Question I-1. (12 points total)

Take a look at the query below, which is intended to list information about the parcels that had fires:

    SELECT f.fdate, SUM(p.sqft) sqft
      FROM parcels p, fires f
     GROUP BY f.fdate
     ORDER BY sqft;
This query returns the following erroneous results:
FDATE           SQFT
--------- ----------
02-AUG-88     574800
26-JUL-89     574800
02-JUL-89     574800
02-APR-89     574800
26-JUL-90     574800
01-AUG-87     574800

6 rows selected.

Question I-1a (6 points).
Why doesn't the query do what is intended?
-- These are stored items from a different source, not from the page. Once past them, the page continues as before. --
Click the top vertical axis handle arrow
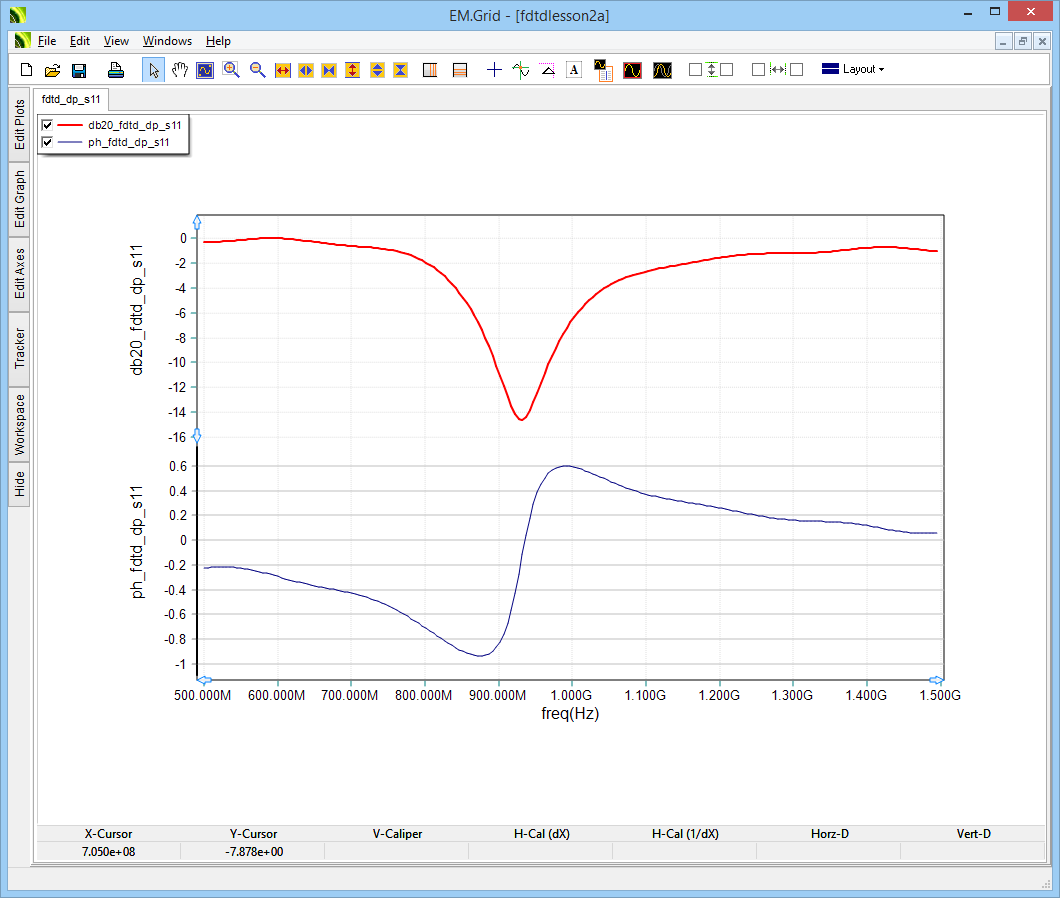The height and width of the screenshot is (898, 1060). point(197,221)
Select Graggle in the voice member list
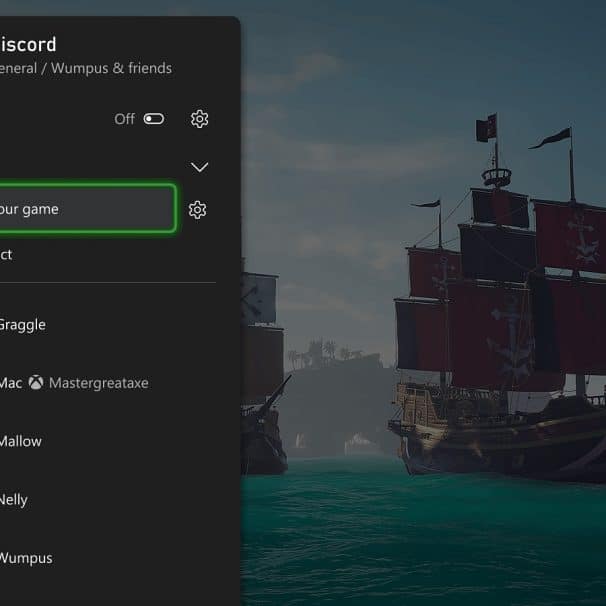606x606 pixels. [22, 325]
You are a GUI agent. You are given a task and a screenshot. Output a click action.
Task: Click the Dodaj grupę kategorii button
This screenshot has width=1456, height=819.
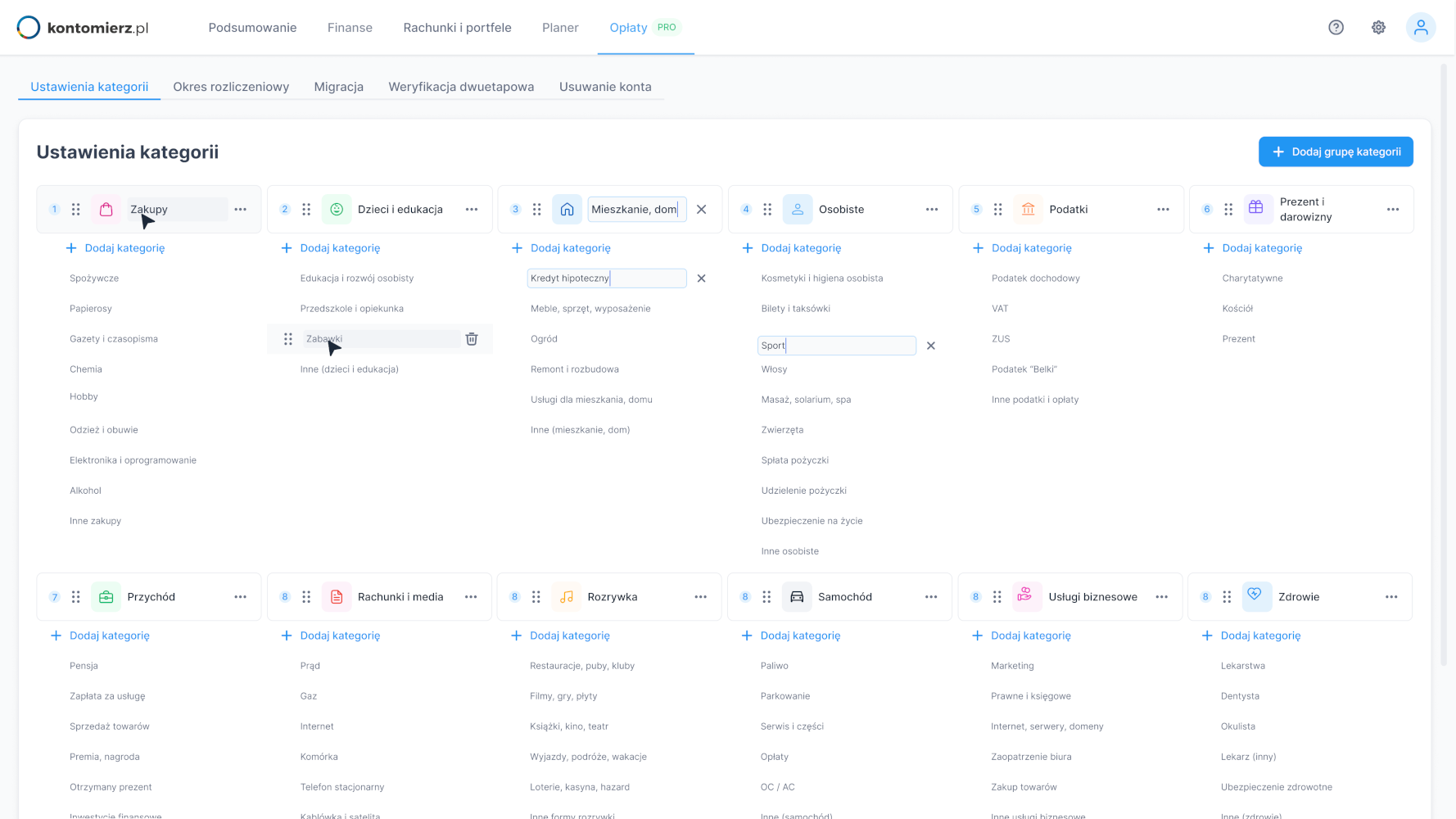1335,152

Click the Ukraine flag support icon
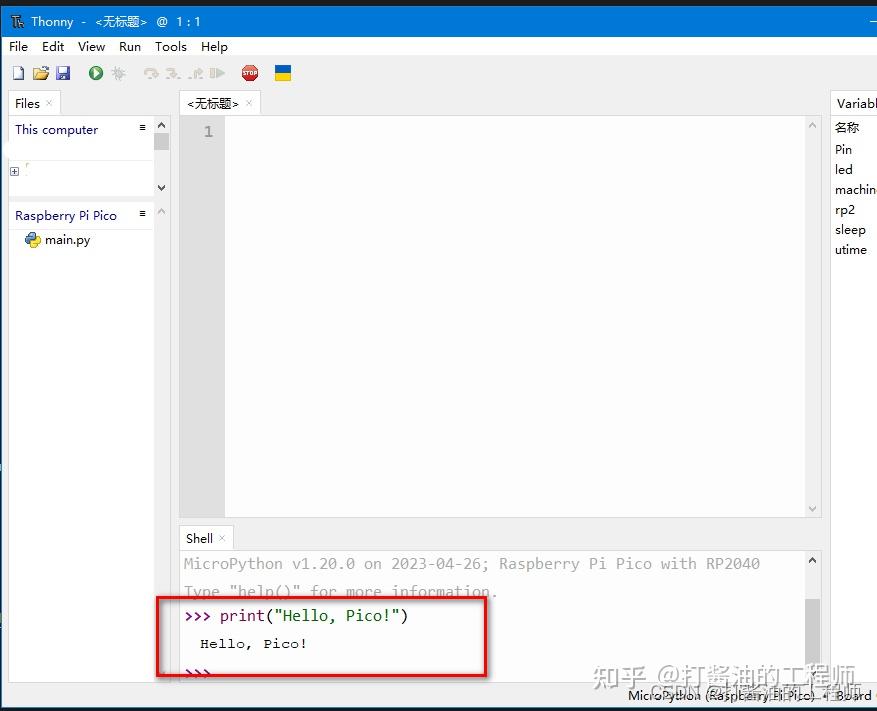[282, 72]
Answer: The PARCELS and FIRES tables are not joined together in the WHERE clause, so each fire date is associated with the total square footage of all parcels.

Question I-1b (6 points).
How would you fix this query to obtain the right result? Show your SQL and its output.

Answer:

  SELECT f.fdate, SUM(p.sqft) sqft
    FROM parcels p, fires f
   WHERE p.parcelid = f.parcelid
   GROUP BY f.fdate
   ORDER BY sqft;


   FDATE           SQFT
   --------- ----------
   26-JUL-90       5500
   26-JUL-89       5500
   01-AUG-87      14000
   02-JUL-89      50000
   02-APR-89     100000
   02-AUG-88     100000
   
   6 rows selected

 


Question I-2. (10 points total)

Explain briefly what is meant by primary key and foreign key. Illustrate your explanation in terms of the relationship between these two tables from the 'zoning' database: zoning and use. (The tables are available in Oracle and in 11.521_lab3.mdb in the class data locker.)

Answer: The primary key for a table comprises the one or more columns that uniquely identify a record (row) in the table. A foreign key in a table comprises one or more columns that are the primary key in another table. A primary key is not permiited to have null values or duplicates. A foreign key can have duplicates or null values. For the zoning table, the primary key is the casenumber column. For the use table, the primary key is the use_code column. Both the existuse and the prpseduse columns in the zoning table are each foreign keys that refer to the use_code primary key in the use table.


Question I-3: (18 points total)

The query below computes the average assessed value per condo unit and the average assessed value per gross square foot of building area for each of the condominiums (with known assessing and gross area values) that are recorded in the Fiscal Year 2005 assessing data for East Boston. The table, bos05eb, is available in Oracle and in the MS-Access database used for lab #2 (see: \data\eboston05\bos05eb_lab2.mdb within the class data locker). We have included some column formatting commands for readability and we have sorted the output in descreasing order based on the value of the 3rd column.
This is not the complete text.